The sale of 25 council houses to a company partly owned by the son of the deputy Prime Minister, Mr John Prescott, achieved a "satisfactory price" for the taxpayer, an official inquiry decided yesterday.
The inquiry's report drew an angry response from Mr Tony Fee, a councillor in Mr Prescott's Hull constituency, who claimed the houses had been undersold.
Mr Prescott ordered the inquiry after allegations surfaced this week that Wyke Developments - in which his son, Jonathan, owns a 20 per cent share - had bought the council properties in Hull for a bargain price of £5,300 each. The properties were worth about u £20,000 each. The allegations suggested that Ministers at the Department of the Environment, Transport and the Regions (DOE), of which Mr Prescott is head, were involved in the sale.
Earlier this week DOE internal auditors arrived in Hull to begin their inquiry into the sale, which was conducted by the North Hull Housing Action Trust (HAT) and the Government Office (GO), but the report found there was "no impropriety" involved in the sale of houses to Wyke Development.
The auditors' report said: "Nothing we saw in the papers at the HAT or the GO leads us to conclude other than that the sale was handled with full regard to the requirements of regularity and propriety."
Indeed, the auditors went on to say that HAT had secured a better price than it could have expected for the council houses, given the cost of possible improvements and the use of the properties for renting.

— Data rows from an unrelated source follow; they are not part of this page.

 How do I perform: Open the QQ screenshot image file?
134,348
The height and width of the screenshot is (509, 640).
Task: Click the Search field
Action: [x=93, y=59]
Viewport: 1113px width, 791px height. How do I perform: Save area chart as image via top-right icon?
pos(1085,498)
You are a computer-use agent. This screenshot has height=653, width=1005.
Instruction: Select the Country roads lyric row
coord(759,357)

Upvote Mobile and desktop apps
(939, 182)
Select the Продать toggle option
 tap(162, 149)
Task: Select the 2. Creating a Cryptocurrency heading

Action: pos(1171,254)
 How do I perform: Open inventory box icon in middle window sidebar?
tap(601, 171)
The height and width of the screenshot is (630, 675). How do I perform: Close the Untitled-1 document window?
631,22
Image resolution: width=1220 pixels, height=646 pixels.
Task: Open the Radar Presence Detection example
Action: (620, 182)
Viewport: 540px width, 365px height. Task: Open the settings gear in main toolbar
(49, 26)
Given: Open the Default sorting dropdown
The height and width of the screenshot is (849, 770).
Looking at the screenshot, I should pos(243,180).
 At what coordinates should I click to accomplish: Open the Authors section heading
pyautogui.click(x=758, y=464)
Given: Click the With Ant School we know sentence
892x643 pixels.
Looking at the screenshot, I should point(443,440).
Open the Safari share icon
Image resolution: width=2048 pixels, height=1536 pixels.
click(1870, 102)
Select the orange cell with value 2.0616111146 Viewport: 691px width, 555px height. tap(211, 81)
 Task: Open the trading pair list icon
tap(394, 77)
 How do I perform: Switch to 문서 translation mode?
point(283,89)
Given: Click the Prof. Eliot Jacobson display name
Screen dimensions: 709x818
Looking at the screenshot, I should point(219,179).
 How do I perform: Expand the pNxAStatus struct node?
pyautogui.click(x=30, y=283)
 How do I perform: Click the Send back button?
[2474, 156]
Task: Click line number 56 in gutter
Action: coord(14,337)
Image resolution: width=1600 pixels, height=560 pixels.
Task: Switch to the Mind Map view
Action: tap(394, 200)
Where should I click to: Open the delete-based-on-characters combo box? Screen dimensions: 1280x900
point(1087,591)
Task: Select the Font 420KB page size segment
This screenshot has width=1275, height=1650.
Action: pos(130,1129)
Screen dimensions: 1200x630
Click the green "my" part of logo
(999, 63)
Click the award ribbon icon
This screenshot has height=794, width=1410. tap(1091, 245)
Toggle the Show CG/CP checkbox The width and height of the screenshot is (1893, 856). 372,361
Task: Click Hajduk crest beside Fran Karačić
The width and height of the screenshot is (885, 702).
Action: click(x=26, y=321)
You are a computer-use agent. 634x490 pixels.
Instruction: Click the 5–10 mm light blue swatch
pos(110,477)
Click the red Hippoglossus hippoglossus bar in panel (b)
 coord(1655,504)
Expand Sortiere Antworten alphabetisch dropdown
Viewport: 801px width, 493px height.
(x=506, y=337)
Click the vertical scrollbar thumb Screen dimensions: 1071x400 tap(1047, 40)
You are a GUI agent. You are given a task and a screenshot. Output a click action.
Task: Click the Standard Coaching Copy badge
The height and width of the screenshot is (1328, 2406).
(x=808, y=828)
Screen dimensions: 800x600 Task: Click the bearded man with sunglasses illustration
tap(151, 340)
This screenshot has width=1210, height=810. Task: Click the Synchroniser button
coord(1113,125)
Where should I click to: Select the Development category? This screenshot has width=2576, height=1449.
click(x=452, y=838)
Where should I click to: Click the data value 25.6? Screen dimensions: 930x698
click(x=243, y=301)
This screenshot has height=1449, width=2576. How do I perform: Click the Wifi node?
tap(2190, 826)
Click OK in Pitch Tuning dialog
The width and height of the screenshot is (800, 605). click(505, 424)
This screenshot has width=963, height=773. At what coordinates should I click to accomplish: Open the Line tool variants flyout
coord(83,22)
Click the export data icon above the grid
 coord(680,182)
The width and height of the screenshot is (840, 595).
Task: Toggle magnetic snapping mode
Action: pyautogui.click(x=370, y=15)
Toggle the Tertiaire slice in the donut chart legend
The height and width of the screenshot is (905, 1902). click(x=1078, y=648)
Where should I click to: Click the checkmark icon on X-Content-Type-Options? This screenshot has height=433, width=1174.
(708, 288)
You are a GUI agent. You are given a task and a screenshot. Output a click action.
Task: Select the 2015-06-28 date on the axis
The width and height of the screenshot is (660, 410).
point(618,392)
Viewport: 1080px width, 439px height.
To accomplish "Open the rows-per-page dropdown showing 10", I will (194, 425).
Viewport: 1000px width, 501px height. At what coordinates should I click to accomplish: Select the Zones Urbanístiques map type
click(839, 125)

The report also absolved Mr Prescott and his department of any prior knowledge of the sale, saying that ministers had not been informed of the sale by the North Hull Housing Action Trust until it had been approved by the GO.
Criticism was reserved for HAT, which, the report found, had carried out a "limited" financial inquiry into Wyke Developments after it had put the sale of the houses out to tender.
Mr Prescott, who blamed the allegations on his critics within the Hull Labour Party and Mr Fee, welcomed the report and insisted the issue should now come to an end. Insisting that his critics should now apologise, he told BBC R4's The World at One programme: "There has been an absolute clearing not only of my son's involvement, but all these people who have suffered the stress and harassment . . ."
On the same programme Mr Fee expressed his "surprise" at not being contacted by the auditors since he had initially raised the issue.